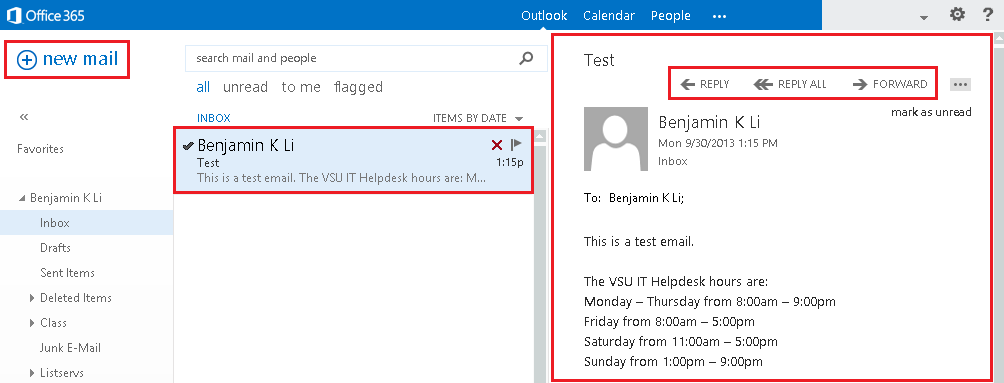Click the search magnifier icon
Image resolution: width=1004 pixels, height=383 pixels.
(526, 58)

* * *

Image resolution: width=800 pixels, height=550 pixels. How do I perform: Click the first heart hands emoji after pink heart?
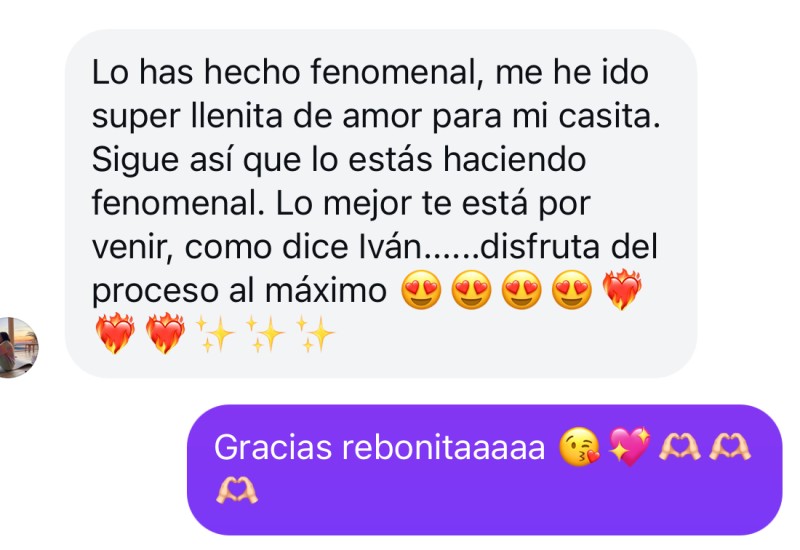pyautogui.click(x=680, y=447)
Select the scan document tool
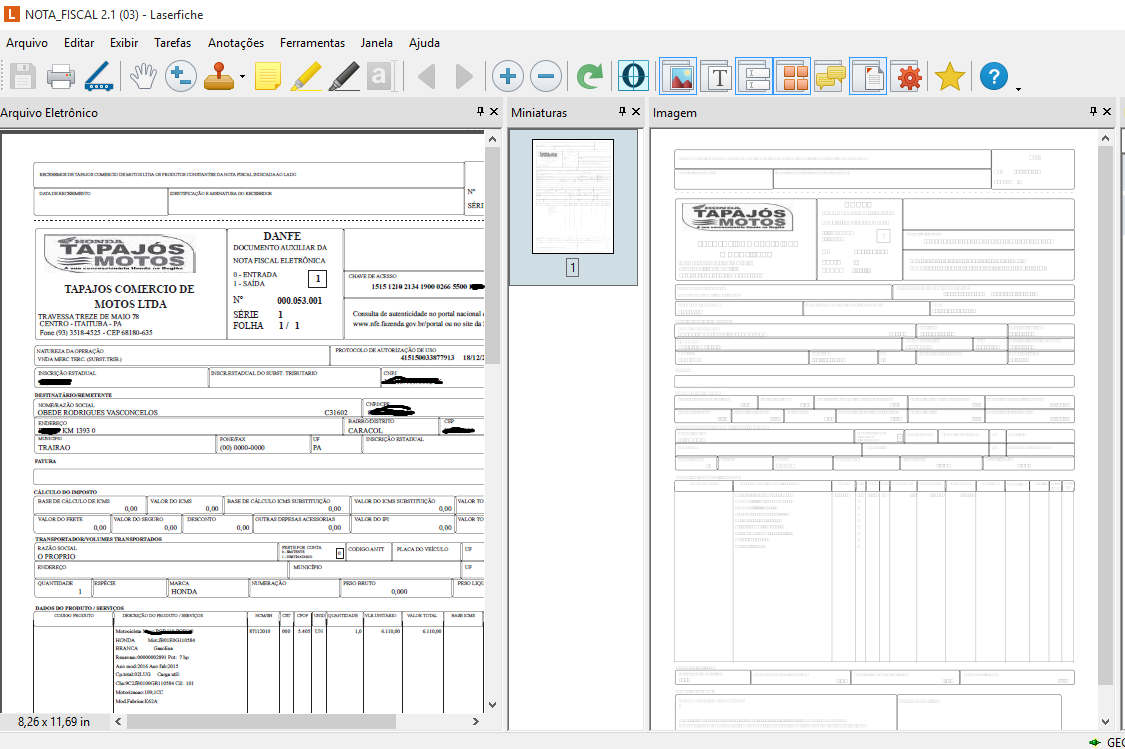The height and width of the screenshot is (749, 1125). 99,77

> What the exercise asks: Reproduce the lines unchanged, beginning at the line that contains "Image resolution: width=800" and stopping after the line that contains "The height and". Leave the pictures out of your answer.

> The output:
Image resolution: width=800 pixels, height=550 pixels. How do I perform: Click the first heart hands emoji after pink heart?
pyautogui.click(x=680, y=447)
Select the scan document tool
The height and width of the screenshot is (749, 1125). 99,77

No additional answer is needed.